Microstates: a race report, of sorts, of the 2013 Ronda dels Cims


It is 11am on Saturday, about 28 hours deep into the run, maybe around mile 90 (distance and time are smeared at this point), and I’m descending a steep and muddy drop to the river just north of the town of Soldieu with Jared and Ty.  The day is warm.  We’ve now run together as a trio for 12 hours and I’ve been running with Jared since the start- although at this point my contribution to the strength of our team feels minimal.  In fact, I feel embarrassed at my lack of current ability.  And then embarrassed again at this self-consciousness.  Due to the sustained trauma in my quadriceps my downhill running is uncoordinated and wincing- increasingly reliant on the bracing support of poles which I plant outstretched in front of me in an octogenarian shuffle.  Whenever I close my eyes I am bombarded with garish, blasting colors.  ‘The wheels on the bus go round and round.’  One of Ada’s favorite songs, the refrain has played continuously in my brain for hours now.  Two confident pole placements and almost immediately my feet slide out from under me and I’m on my back, both carbon fiber poles shattering simultaneously in a succinct and strangely satisfying ping.  I elbow my way up and immediately fall again.  And then, improbably, in perfectly scripted physical comedy, again.  I hear people on the road above call out in Catalan, concerned- or amused, I'm not sure which.  I have no emotion.  I’m not even startled.  There is only the acceptance that this - like every other step in the preceding difficult 12 hours, and every step still to come before I will somehow finish this strange, disorienting journey- happens: happens in a way that is fundamentally no different from any other moment; a wave of temporal infinitesimals rising up and then instantaneously vanishing.  I sit in the river but am still coated with mud.  This does not help my chaffage.

4:30pm Saturday, 33 hours and 33 minutes after starting, Jared, Ty, and myself cross the finish line in the narrow, Romanesque streets of Ordino brimming with spectators, all three of us hand in hand, the crowds screaming.  We place 7th, 8th, and 9th.  But beyond the immediate (and long desired) relief to stop moving, a sense of accomplishment or satisfaction eludes- or rather, seems somehow beside the point.  I have survived perhaps the most intense intersection of physical, mental, and emotional challenges I’ve faced but doing so has seemingly extracted something vital, leaving me shelled, vulnerable, exposed.  I curl up on the pavement in a patch of shade.  I realize for neither the first nor the last time that this undertaking is not a race, not an athletic contest, but an existential tool.

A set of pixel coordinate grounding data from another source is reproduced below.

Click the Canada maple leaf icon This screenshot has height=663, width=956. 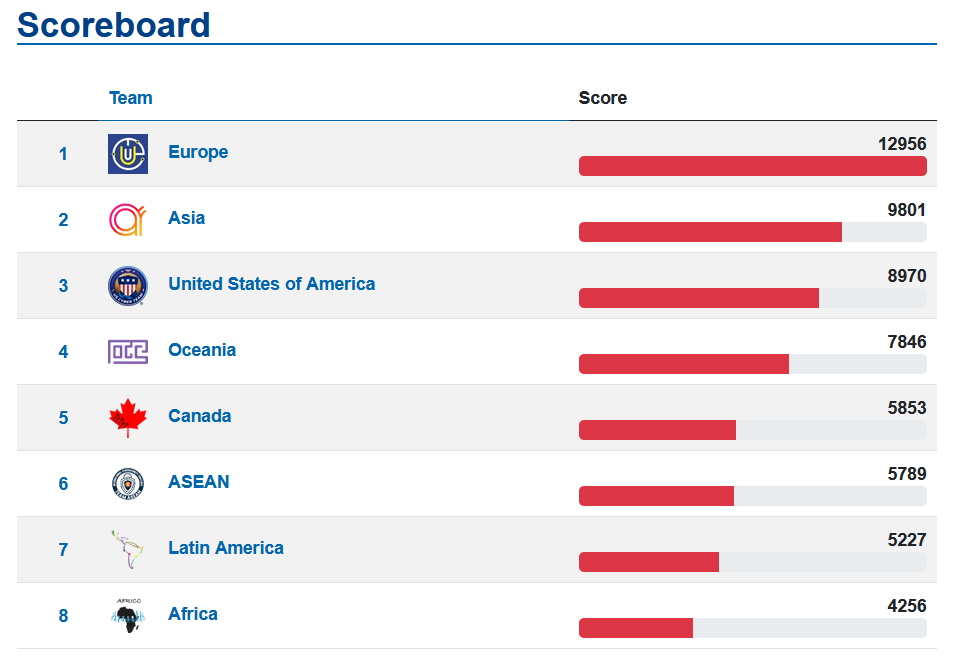pos(128,418)
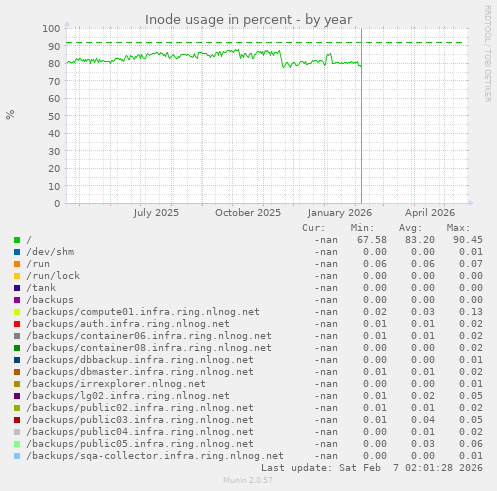Click the blue /dev/shm legend swatch

[x=17, y=252]
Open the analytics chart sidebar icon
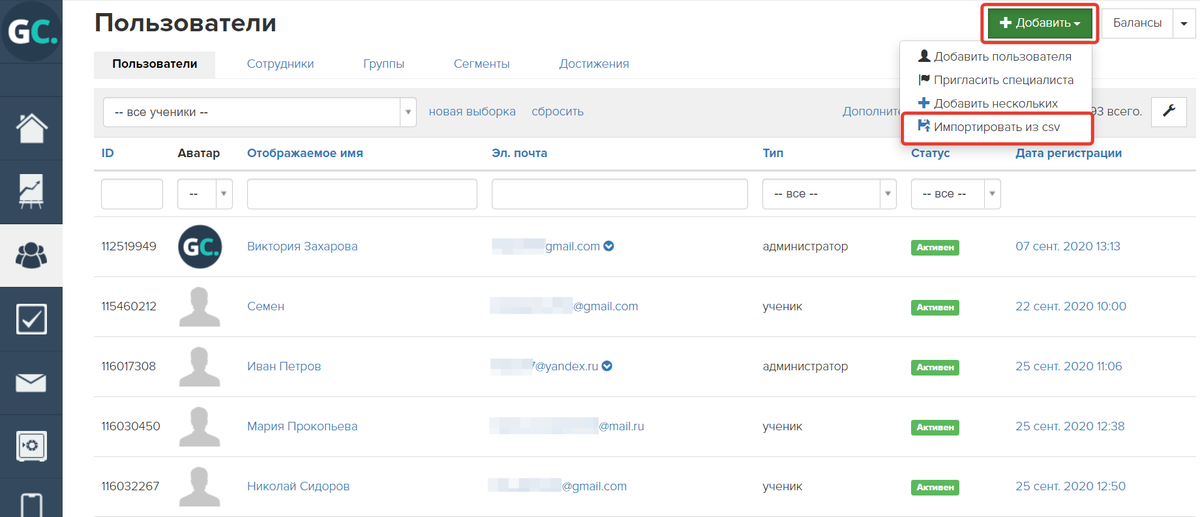 [x=31, y=192]
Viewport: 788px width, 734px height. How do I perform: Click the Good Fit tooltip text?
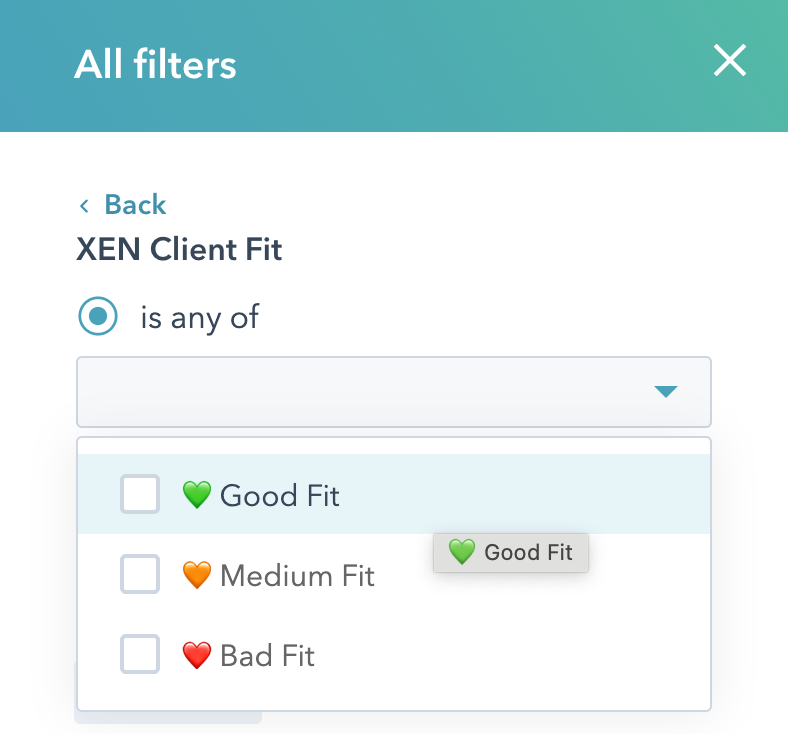528,552
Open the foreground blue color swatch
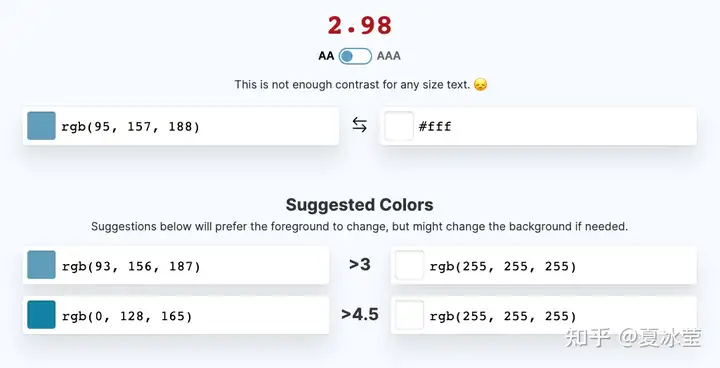Screen dimensions: 720x368 tap(41, 125)

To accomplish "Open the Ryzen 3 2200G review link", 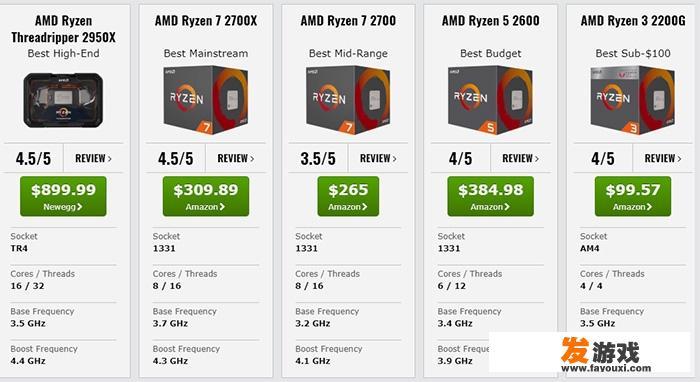I will tap(663, 158).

It is Tuesday, 6/25, several days after the race, and I’m trying to write about the experience.  It is difficult to think about.  I’m falling short.  There seems to be a certain dishonesty at play, an evasion- or at least a re-writing.  When within days (or weeks) after a long and difficult endurance pursuit the memory traces of suffering lose the associated darkness that at one point felt inescapable and omnipresent, what is it that we allow ourselves to forget and why? What is it in this process of subsequent revision that ropes us in to the strange repetition-compulsion of doing the same thing again?  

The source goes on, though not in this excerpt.